After this the fighting picked up. Some sort of flame-thrower below sent a wave of roiling smoke and fire up the stairs toward us that we could not pass. Singed and smoking, we went out through a. hole I blasted in the wall and dropped into a laboratory of sorts. Row after row of bubbling retorts stretched away in all directions, hooked to a maze of crystal plumbing. Dark liquids dripped, and valves hissed foul-smelling steam. The workers here weren’t armed, and they dropped before us. We were trotting slower now and gasping for breath.

“Ugh!” Angelina said, making a twisted face. “Have you seen just what is in those jars?”

“No, and I don’t want to. Press on.” Anything that could bother the ice-cool Angelina was something I had no desire to see at all. I was glad when we left this area behind and found another stairwell.

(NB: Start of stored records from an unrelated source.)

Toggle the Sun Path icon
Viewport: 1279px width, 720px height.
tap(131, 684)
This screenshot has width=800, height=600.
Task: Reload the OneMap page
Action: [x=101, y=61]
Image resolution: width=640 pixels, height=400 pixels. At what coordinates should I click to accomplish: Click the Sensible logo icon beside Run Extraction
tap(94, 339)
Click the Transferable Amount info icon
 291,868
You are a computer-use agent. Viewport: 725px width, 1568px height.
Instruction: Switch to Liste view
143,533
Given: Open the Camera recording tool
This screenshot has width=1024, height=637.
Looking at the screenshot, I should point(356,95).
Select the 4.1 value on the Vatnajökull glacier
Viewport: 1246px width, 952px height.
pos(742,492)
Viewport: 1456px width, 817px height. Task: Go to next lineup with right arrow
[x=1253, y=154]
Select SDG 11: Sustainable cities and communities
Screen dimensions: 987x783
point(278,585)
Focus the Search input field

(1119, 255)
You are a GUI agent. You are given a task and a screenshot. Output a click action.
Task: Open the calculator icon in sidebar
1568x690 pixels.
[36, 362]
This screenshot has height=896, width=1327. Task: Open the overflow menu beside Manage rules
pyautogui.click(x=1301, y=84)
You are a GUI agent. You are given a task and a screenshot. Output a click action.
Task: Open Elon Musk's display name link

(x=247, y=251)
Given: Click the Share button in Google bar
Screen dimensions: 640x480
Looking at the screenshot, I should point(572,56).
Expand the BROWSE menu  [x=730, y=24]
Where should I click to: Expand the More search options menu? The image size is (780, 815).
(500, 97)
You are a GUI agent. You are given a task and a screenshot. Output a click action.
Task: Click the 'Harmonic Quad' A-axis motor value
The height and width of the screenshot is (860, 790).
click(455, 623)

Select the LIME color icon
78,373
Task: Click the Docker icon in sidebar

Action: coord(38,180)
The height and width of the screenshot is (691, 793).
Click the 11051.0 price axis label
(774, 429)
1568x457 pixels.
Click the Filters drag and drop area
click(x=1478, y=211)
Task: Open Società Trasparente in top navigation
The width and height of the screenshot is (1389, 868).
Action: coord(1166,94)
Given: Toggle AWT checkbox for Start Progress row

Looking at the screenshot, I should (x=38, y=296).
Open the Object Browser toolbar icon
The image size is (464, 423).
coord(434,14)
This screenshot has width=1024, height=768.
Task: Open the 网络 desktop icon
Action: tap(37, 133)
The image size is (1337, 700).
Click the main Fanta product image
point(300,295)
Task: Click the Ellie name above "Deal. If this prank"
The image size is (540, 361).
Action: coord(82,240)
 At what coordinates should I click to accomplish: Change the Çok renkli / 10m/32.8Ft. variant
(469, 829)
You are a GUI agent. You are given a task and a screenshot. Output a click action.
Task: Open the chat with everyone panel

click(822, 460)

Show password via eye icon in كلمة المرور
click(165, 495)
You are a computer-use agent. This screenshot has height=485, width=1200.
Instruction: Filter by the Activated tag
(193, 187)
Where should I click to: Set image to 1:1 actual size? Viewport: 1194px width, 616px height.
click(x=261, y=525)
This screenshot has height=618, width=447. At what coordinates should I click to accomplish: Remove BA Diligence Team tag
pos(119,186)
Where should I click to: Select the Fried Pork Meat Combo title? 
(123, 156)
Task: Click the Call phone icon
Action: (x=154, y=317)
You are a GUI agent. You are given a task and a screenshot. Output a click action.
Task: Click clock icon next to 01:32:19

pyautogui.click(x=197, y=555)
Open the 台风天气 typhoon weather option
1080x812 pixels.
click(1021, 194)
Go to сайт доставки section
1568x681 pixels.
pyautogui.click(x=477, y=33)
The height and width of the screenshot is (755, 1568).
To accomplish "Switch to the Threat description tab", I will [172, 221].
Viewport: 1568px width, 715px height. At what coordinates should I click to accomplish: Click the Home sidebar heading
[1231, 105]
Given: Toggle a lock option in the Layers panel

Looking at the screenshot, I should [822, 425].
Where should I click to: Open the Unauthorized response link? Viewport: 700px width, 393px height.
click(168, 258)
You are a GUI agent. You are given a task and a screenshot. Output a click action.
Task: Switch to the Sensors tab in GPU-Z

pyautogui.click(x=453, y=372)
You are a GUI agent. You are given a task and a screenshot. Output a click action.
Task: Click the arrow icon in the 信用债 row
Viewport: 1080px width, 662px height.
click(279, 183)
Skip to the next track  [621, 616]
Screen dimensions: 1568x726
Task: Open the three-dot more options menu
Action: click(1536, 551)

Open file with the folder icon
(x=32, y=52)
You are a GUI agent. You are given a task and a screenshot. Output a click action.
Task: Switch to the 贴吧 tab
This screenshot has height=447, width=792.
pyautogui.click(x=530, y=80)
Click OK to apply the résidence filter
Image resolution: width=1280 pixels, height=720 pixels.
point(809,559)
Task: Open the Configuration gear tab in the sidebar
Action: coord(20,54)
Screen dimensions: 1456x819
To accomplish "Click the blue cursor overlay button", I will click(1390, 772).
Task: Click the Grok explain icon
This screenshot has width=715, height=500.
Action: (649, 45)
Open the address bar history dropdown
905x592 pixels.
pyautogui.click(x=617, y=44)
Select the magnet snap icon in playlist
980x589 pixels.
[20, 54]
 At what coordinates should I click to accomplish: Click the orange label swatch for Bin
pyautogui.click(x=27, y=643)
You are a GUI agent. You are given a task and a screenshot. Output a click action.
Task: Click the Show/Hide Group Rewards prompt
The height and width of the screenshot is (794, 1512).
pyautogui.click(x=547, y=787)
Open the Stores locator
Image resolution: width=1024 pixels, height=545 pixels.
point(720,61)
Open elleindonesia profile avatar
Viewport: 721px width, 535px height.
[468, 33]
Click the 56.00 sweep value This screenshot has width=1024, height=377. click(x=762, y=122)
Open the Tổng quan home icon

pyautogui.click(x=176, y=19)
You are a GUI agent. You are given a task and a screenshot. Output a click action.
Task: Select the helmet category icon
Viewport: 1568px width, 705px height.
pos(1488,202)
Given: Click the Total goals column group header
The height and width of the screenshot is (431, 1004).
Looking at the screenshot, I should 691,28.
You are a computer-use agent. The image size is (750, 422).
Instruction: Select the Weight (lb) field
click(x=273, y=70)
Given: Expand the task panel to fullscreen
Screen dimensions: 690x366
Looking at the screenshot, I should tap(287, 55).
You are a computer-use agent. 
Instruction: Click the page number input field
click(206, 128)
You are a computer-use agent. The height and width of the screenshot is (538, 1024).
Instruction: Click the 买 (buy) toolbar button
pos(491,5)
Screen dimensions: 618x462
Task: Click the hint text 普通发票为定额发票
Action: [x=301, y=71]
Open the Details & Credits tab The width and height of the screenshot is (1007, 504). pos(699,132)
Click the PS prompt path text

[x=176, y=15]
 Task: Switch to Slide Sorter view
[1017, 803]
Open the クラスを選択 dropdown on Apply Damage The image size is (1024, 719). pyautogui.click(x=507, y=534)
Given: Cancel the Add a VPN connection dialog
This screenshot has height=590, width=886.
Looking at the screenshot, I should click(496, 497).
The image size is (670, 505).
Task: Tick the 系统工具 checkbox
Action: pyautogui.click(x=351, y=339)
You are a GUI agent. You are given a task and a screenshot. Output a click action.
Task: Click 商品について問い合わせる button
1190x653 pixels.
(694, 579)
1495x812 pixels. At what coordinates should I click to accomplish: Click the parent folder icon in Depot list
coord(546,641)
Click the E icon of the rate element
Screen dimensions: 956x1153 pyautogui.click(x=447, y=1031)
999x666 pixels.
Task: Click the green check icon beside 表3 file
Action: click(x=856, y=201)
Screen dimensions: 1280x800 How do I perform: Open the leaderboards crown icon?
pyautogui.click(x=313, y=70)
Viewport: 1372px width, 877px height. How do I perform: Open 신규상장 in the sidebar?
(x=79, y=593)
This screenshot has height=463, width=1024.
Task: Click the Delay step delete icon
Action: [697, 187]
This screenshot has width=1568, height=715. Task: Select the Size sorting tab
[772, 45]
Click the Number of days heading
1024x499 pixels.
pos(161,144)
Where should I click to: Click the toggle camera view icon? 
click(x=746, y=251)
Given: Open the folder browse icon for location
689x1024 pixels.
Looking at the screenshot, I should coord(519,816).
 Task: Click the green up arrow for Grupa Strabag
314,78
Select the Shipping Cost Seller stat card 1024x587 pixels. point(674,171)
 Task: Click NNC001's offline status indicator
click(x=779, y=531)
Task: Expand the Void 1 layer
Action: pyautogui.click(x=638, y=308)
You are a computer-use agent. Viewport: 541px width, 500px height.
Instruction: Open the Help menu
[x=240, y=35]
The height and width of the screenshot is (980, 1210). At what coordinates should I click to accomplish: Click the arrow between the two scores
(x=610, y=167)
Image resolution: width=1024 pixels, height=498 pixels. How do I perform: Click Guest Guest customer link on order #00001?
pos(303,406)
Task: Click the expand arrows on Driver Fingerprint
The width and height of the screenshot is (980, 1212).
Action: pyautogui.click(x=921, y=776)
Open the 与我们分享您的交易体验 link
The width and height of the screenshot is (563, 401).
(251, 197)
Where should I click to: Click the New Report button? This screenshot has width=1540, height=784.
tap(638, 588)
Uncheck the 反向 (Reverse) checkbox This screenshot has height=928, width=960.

We were getting close. Resistance kept firming up, and we had to battle most of the way now. Only the fact that the defenders were haphazardly armed allowed us to get through at all. Apparently most of the weapons were at use on the walls because these people came at us with knives, axes, lengths of metal, anything and everything. Including their bare hands if that was all they had. Screaming and frothing, they rushed to the attack and slowed us just by the weight of their numbers. We had our next casualty when a man with a metal spike dropped from some cranny above and stabbed one of the Martians before I could shoot him. They died together, and all we could do was leave them and push on. I took a quick look at my watch and broke into a tired trot again. We were running out of time.